RECORDS PROVIDED »
━━━━━━━━━━━━━━━━
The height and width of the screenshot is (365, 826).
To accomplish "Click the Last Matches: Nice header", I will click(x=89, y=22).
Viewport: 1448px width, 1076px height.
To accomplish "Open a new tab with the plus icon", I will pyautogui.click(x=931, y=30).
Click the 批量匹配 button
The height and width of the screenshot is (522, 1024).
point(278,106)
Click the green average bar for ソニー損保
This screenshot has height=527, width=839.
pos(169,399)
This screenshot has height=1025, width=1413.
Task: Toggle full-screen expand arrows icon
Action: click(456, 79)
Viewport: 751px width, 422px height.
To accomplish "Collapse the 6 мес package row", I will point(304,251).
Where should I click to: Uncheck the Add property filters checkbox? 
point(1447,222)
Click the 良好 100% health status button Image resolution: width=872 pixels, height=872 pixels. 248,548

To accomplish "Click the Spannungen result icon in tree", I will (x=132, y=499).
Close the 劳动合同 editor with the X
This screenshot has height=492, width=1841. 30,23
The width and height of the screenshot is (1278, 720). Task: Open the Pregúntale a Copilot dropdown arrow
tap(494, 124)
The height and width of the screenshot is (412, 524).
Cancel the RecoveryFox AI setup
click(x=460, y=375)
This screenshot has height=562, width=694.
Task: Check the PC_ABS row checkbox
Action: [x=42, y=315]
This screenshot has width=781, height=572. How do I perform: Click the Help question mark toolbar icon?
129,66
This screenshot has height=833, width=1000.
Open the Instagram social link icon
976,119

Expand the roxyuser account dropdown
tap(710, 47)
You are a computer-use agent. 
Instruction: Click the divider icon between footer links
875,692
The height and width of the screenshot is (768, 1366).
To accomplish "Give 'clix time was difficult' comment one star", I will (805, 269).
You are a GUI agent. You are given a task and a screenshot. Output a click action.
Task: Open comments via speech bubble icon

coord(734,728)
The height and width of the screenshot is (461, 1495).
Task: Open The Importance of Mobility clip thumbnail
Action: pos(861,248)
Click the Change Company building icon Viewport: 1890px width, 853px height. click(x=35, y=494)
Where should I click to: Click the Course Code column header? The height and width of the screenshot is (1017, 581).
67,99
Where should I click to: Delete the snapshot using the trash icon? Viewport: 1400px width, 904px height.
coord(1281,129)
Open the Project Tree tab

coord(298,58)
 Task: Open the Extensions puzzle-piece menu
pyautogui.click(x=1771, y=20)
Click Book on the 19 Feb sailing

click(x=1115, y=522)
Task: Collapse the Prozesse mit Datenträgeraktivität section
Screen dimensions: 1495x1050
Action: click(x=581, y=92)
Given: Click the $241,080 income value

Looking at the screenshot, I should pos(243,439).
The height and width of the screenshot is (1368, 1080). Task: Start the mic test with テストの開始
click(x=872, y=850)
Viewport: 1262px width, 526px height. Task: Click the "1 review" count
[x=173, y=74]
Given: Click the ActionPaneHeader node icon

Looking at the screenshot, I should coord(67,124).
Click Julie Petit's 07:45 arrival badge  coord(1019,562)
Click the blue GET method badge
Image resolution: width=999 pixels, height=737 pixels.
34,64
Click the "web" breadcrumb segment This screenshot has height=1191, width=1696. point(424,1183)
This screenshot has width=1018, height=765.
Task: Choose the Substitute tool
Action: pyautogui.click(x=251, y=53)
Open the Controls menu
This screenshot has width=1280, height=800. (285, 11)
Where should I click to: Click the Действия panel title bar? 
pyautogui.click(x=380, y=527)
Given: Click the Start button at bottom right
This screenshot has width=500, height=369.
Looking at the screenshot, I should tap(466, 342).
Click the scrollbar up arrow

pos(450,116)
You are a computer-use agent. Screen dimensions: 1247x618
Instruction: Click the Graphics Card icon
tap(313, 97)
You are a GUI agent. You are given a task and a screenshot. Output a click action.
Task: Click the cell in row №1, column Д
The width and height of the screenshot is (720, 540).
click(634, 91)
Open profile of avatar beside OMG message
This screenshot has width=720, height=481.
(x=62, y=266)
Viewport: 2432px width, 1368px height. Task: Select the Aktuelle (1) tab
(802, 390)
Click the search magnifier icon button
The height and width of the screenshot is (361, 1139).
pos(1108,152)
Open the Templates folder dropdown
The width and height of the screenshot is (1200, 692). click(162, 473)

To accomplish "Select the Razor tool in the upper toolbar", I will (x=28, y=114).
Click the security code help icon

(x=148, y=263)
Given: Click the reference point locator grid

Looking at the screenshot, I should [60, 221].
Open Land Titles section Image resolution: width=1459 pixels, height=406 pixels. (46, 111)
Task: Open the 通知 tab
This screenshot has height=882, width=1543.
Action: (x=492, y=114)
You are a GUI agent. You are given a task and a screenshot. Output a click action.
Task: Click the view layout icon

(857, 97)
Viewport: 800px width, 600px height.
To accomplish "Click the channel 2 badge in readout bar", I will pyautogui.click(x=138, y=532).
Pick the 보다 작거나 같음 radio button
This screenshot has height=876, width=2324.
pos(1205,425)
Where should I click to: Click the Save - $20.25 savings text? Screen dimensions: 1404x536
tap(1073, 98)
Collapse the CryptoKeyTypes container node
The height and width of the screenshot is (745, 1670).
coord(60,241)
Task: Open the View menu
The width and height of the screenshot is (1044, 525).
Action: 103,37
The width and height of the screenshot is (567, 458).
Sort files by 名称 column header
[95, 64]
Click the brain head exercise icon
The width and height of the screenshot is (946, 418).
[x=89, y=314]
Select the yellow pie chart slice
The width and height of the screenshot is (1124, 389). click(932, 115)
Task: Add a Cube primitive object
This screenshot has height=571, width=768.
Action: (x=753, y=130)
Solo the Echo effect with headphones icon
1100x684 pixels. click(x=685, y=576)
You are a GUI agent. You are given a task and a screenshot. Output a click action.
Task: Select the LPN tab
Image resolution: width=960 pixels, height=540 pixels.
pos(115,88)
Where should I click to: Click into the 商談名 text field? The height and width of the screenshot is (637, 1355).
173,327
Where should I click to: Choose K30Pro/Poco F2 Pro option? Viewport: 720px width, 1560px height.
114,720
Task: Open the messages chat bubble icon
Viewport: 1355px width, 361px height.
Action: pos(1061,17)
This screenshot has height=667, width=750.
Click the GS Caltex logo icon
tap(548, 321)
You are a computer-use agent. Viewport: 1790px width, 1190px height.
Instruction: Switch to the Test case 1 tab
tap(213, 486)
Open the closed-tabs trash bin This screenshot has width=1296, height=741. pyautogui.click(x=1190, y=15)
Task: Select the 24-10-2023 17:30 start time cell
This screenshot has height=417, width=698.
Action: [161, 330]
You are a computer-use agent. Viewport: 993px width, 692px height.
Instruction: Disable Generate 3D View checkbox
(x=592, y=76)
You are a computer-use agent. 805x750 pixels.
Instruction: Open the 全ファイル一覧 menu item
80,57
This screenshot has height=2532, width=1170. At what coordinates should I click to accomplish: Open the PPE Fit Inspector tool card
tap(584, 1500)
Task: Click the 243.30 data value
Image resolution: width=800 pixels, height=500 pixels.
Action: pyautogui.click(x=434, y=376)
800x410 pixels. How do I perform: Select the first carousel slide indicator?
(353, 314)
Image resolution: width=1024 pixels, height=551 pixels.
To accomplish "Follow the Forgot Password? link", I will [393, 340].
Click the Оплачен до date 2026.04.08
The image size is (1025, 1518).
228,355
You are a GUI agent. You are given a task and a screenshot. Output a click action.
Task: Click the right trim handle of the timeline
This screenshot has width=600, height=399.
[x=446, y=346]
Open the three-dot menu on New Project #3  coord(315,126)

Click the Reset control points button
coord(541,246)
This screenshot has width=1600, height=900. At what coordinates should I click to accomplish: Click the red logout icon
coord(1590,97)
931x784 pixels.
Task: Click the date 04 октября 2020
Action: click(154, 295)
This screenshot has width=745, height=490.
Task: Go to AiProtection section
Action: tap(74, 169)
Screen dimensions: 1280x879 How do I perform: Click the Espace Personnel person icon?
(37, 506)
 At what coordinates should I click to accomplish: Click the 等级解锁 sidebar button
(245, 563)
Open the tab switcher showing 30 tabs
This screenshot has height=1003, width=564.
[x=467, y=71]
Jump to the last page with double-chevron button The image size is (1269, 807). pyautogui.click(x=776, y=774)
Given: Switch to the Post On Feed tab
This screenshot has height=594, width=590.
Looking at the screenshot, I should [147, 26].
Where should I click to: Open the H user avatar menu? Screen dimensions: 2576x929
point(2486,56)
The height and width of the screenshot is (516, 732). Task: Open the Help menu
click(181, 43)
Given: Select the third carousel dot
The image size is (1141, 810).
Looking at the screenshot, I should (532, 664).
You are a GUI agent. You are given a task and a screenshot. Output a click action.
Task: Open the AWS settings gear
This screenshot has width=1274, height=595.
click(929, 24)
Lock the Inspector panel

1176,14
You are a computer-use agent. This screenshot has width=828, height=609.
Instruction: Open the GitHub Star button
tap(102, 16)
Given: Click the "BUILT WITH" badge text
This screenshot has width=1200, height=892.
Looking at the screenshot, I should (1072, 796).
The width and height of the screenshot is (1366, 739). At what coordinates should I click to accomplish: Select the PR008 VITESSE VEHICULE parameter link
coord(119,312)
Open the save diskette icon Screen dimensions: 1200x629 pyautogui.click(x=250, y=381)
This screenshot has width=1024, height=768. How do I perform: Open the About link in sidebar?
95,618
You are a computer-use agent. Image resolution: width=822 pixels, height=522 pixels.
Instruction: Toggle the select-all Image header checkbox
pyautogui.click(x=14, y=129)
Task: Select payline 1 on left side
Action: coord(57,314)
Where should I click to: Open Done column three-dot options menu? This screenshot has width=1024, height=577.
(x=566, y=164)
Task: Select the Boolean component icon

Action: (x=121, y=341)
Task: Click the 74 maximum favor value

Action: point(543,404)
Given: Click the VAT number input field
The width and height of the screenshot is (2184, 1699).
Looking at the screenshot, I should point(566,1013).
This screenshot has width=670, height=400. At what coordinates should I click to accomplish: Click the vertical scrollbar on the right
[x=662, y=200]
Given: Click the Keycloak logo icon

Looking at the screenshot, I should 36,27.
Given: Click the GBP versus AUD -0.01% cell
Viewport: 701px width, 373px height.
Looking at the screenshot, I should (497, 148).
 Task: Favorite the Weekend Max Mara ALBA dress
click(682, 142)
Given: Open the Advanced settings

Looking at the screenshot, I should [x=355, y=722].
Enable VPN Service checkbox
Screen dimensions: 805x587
━━━━━━━━━━━━━━━━
EXERCISE OBJECTIVE » Report the number of lines in the listing above that include the word "tabs", and nothing else.

EXERCISE RESULT » 2